The publication initially carried four pages of advertising, but by 1872, advertisers began dropping off despite threats. The Weekly also blackmailed celebrities and politicians, justifying the articles by saying women must protect themselves if laws and the justice system wouldn't.

Throughout its run, the publication chiefly promoted Woodhull's political and reform ambitions, making it the primary propaganda vehicle for Woodhull when she ran for president in 1872.

On December 30, 1871, the Weekly was the first in the United States to publish Karl Marx and Frederich Engels's The Communist Manifesto, in English.
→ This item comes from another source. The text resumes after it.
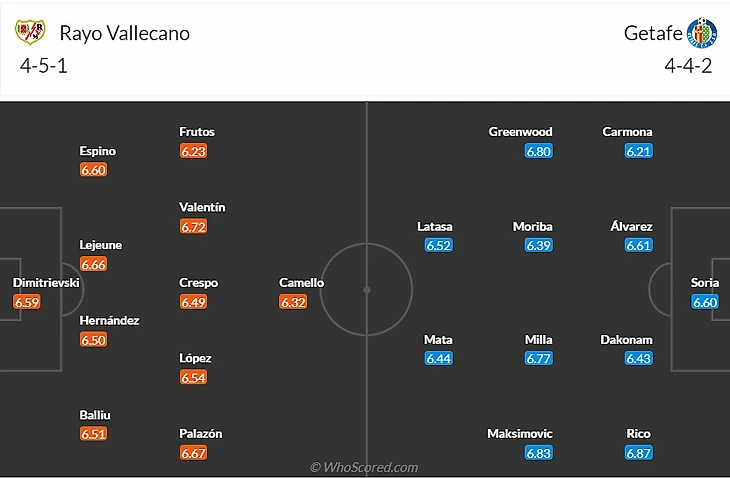Select Soria's 6.60 rating badge

pos(705,302)
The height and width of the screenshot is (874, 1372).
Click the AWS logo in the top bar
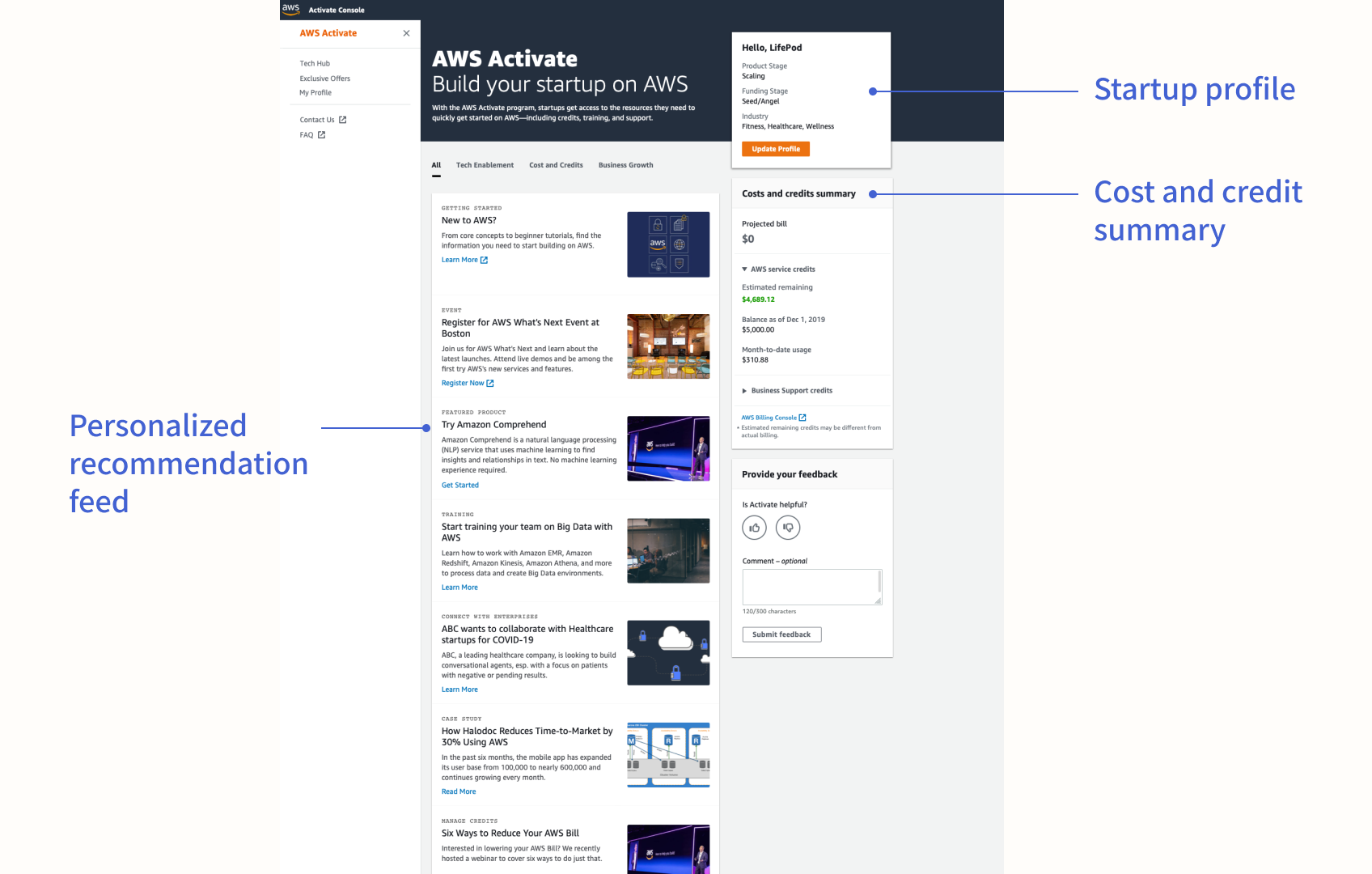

Woodhull and Claflin felt that the document was important in the context of the progress that the International Workingman's Association was making at the time.

=== Henry Ward Beecher scandal ===
On November 2, 1872, Woodhull & Claflin's Weekly published a story featuring Henry Ward Beecher's affair with Theodore Tilton's wife, Elizabeth Richards Tilton. The article made detailed allegations that America's most renowned clergyman was secretly practicing the free-love doctrines that he denounced from the pulpit. The story created a national sensation, and issues were said to have changed hands at 40 dollars apiece. Later that day, Woodhull, Claflin and Col. Blood were arrested and charged with publishing an obscene newspaper and circulating it through the United States Postal Service. In the raid, 3,000 copies of the newspaper were found. It was this arrest and Woodhull's acquittal that propelled Congress to pass the 1873 Comstock Laws. On May 17, 1873, the entire Beecher article was reprinted.

In 1874, Woodhull, Claflin and Col. Blood were brought to court again and sued for libel against Luther C. Challis who was also featured in the same issue. The wealthy broker who knew the women when they were on Wall Street was accused of seducing two young girls. The trial lasted ten days and the trio were found not guilty by the jury.